Items listed in a dataset
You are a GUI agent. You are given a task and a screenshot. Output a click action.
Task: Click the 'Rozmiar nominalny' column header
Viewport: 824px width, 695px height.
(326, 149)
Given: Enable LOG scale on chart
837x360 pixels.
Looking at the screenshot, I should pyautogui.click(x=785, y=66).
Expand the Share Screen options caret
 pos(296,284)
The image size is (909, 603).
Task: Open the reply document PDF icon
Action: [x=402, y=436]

| EXERCISE OBJECTIVE |
The expected output is the lines from the one with "Viewport: 824px width, 695px height." through the end of the data, exactly as written and nothing more.

| TASK RESULT |
Viewport: 824px width, 695px height.
(326, 149)
Given: Enable LOG scale on chart
837x360 pixels.
Looking at the screenshot, I should pyautogui.click(x=785, y=66).
Expand the Share Screen options caret
 pos(296,284)
The image size is (909, 603).
Task: Open the reply document PDF icon
Action: [x=402, y=436]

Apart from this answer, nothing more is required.